The lines from the one containing "This screenshot has width=604, height=1114." through the final line of the listing below are what the answer must repeat, exactly and only, leaving pictures out.

________________________________________

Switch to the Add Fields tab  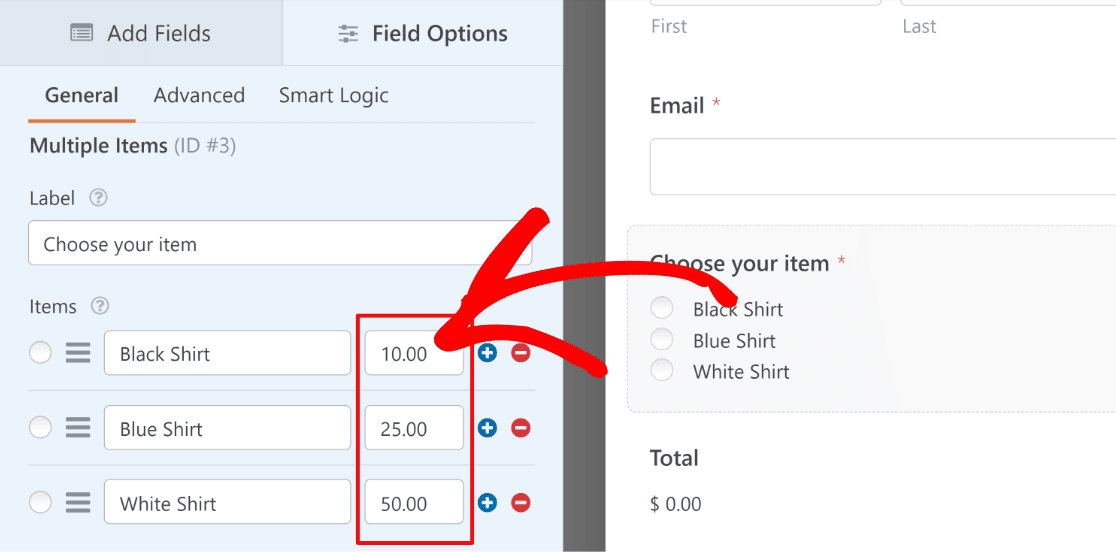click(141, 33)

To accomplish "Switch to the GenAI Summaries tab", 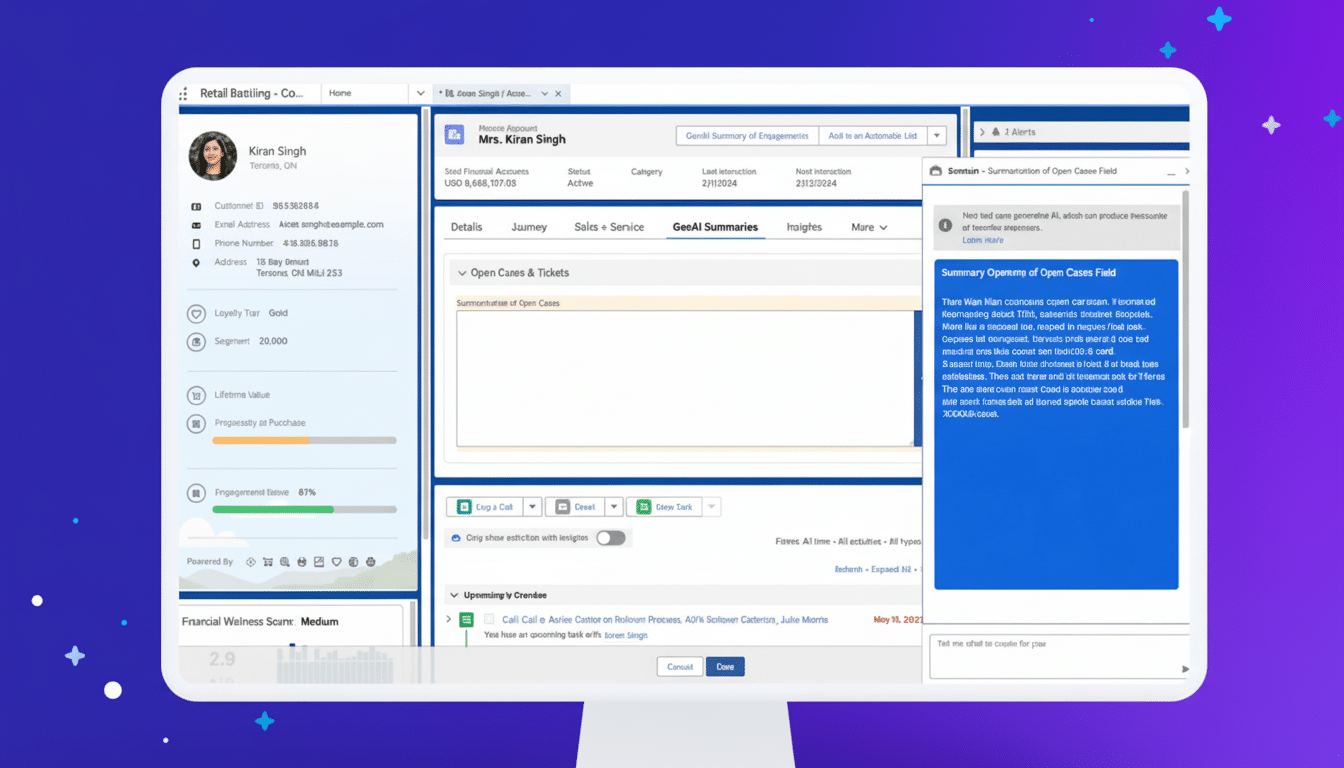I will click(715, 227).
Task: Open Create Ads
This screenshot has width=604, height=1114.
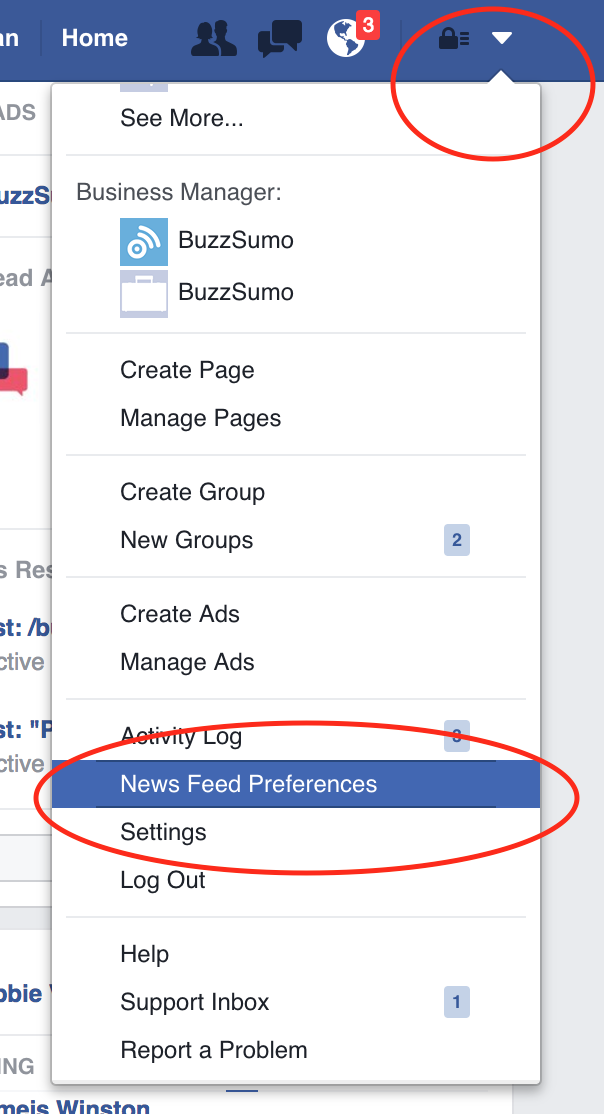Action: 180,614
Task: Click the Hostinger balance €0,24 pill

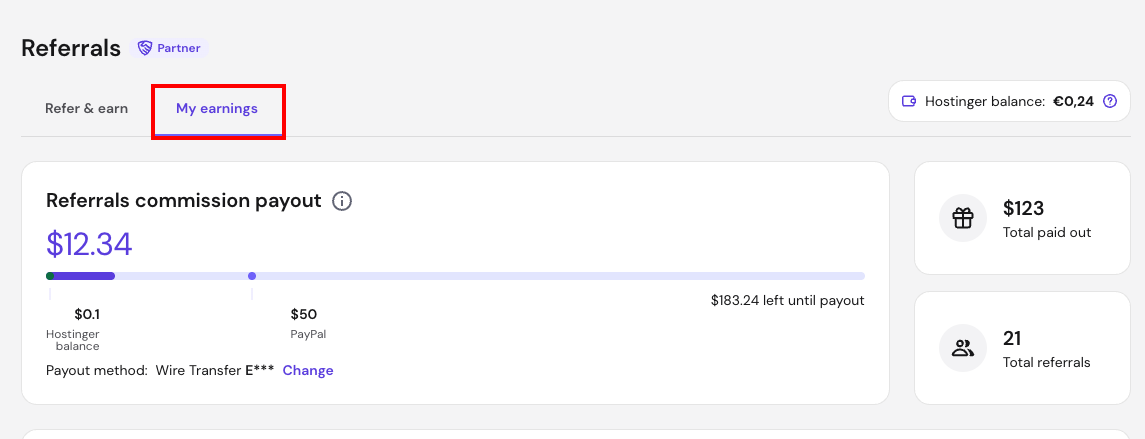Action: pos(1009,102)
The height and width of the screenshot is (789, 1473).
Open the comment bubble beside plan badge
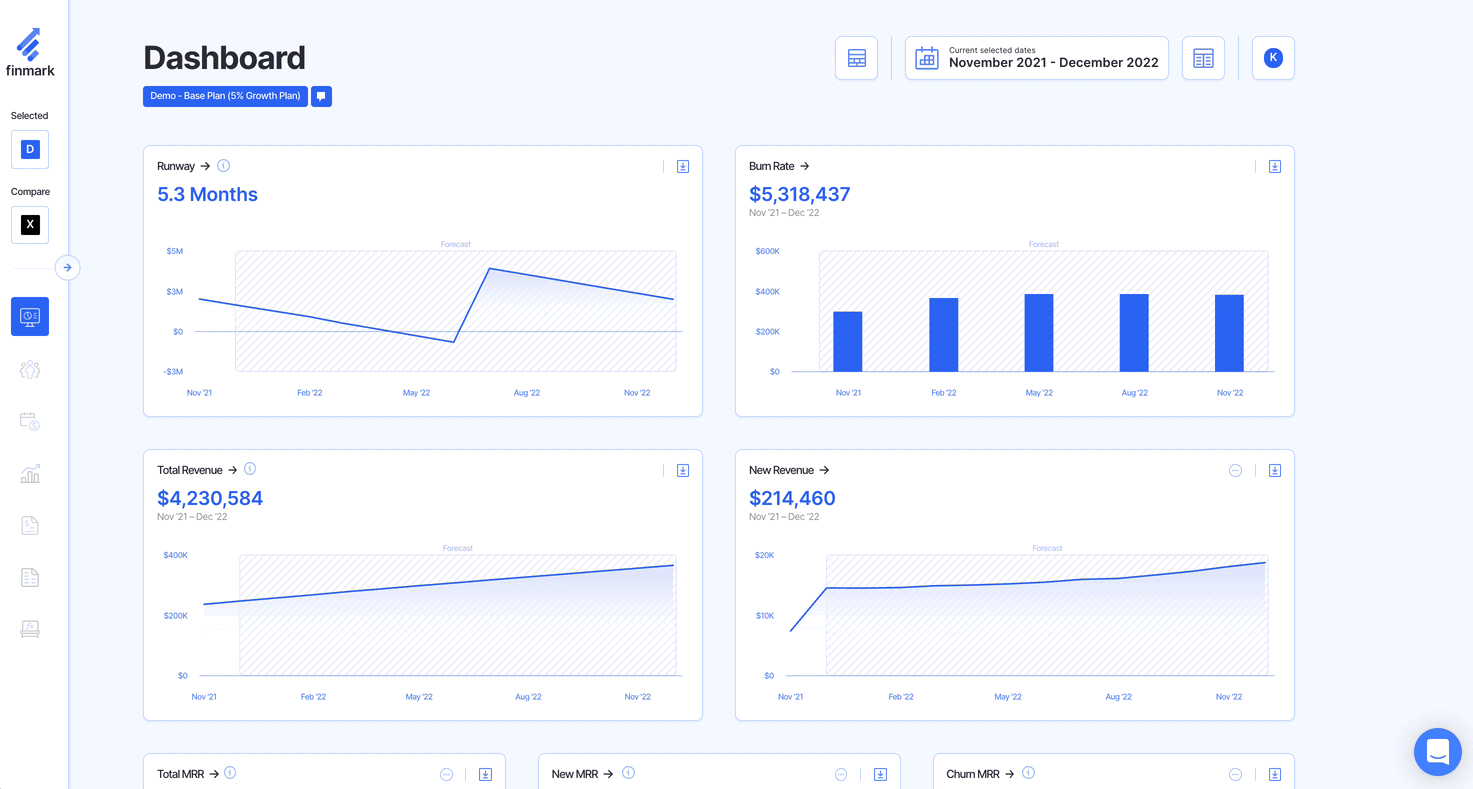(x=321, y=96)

________________________________________

_RESPONSE TO THE EXERCISE_
This screenshot has width=604, height=1114.
Action: 180,614
Task: Click the Hostinger balance €0,24 pill

Action: pos(1009,102)
The height and width of the screenshot is (789, 1473).
Open the comment bubble beside plan badge
(x=321, y=96)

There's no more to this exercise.